Some records:

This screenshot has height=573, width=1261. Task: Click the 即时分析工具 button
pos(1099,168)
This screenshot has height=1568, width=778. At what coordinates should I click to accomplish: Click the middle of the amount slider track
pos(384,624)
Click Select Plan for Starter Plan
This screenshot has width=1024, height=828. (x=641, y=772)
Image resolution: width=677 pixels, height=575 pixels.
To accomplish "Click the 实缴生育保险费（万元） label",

### Problem to work on
Edit the data above so that "Image resolution" becomes "Display resolution" wherever it occurs, leaving everything else untouched.

### Result below
This screenshot has height=573, width=1261. Task: Click the 即时分析工具 button
pos(1099,168)
This screenshot has height=1568, width=778. At what coordinates should I click to accomplish: Click the middle of the amount slider track
pos(384,624)
Click Select Plan for Starter Plan
This screenshot has width=1024, height=828. (x=641, y=772)
Display resolution: width=677 pixels, height=575 pixels.
To accomplish "Click the 实缴生育保险费（万元） label",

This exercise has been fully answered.